I think the primary reasoning against this in the past is that a balky SATA drive that is failing and experiencing command timeouts (due to either controller or media failures) can cause the expander to drop multiple disks out of the array, not just the failing drive.
Linux raid and ZFS handle this pretty gracefully. The Linux mpt2sas driver will generally reset the entire expander and then try to start talking to the drives again. This causes a brief hiccup. If the failing drive continues to timeout you'll see this repeatedly. Occasionally, if you are unlucky, some other good drives may not come back from a reset.
Again, Linux raid and ZFS generally handle this without data loss. If these resets go on too long, you may lose drives out of the array and enter a degraded state and need to reboot the system to get them back. But it's unlikely you'll lose the filesystem, assuming you have protection (mirroring, raidz, raidz2, etc.)
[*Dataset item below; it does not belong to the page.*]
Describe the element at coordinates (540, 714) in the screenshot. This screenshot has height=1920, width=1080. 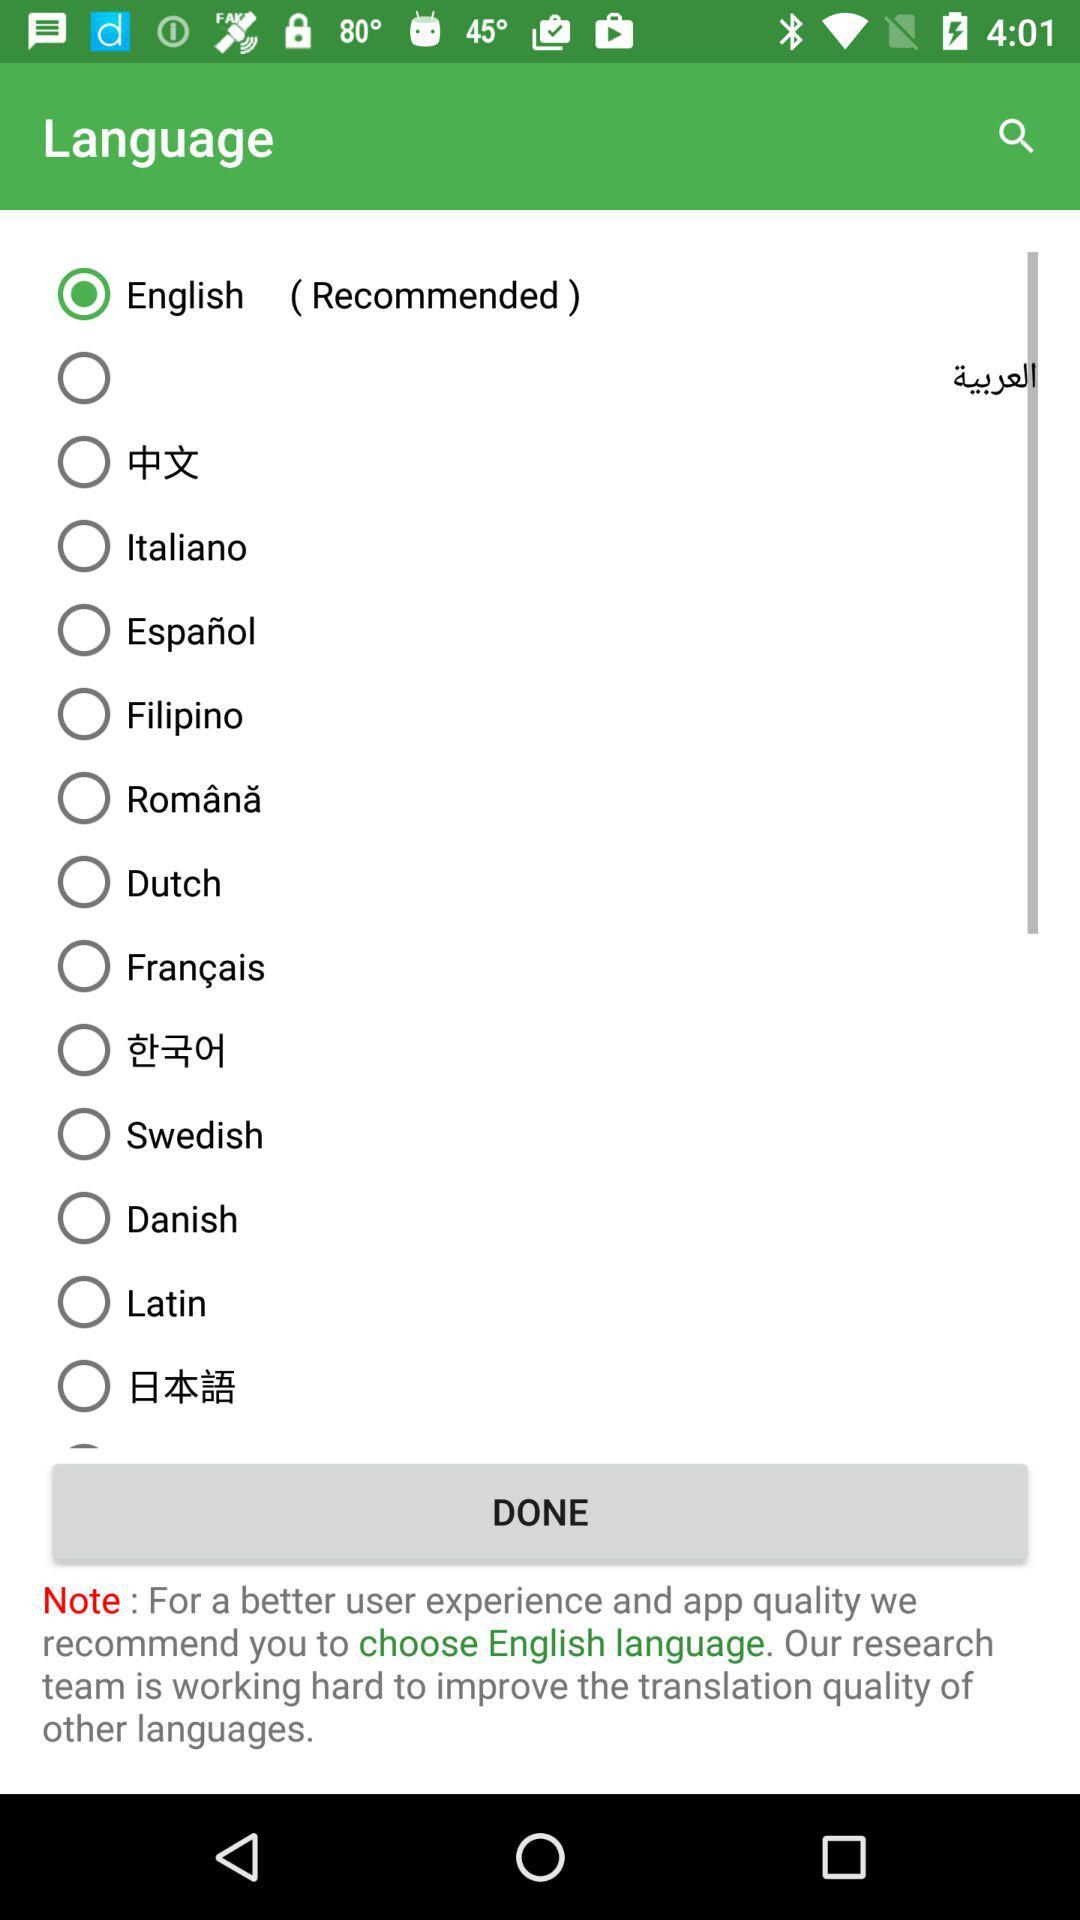
I see `the filipino` at that location.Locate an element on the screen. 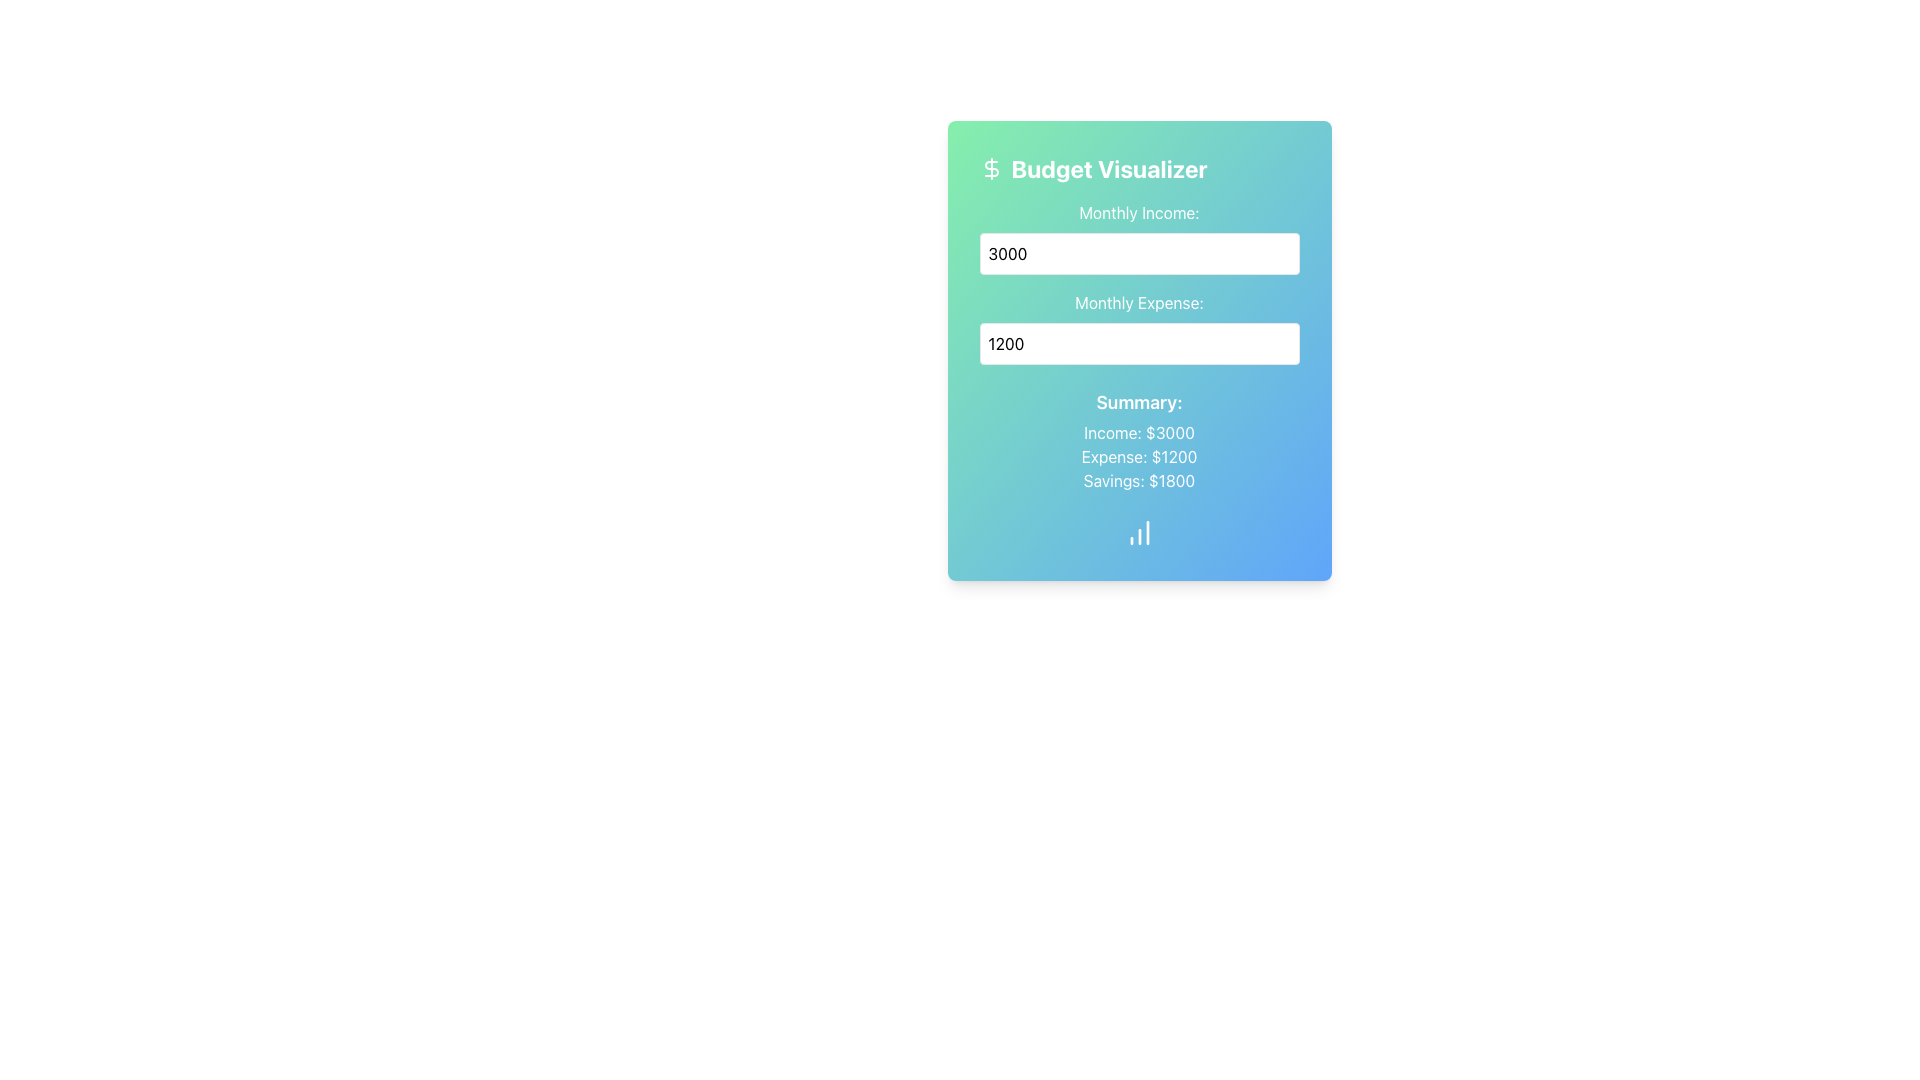  the compact bar chart icon located at the bottom of the 'Budget Visualizer' card, which features three white vertical bars against a gradient green to blue background is located at coordinates (1139, 531).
This sounds awful but, unless you are trying to run an extreme commercial uptime environment, it's not a big deal. If all of your drives are in good health, you won't ever see a problem. If a drive starts failing, swap it as soon as you notice it causing errors.
I don't know the state of this on other ZFS-supporting OSes. They may be more or less forgiving on the LSI SAS driver-level reset behavior. If so, I would expect you would get to the "degraded array -- time to reboot" state quicker but you still probably wouldn't lose any data. At that point, swap the drive that is causing the problems.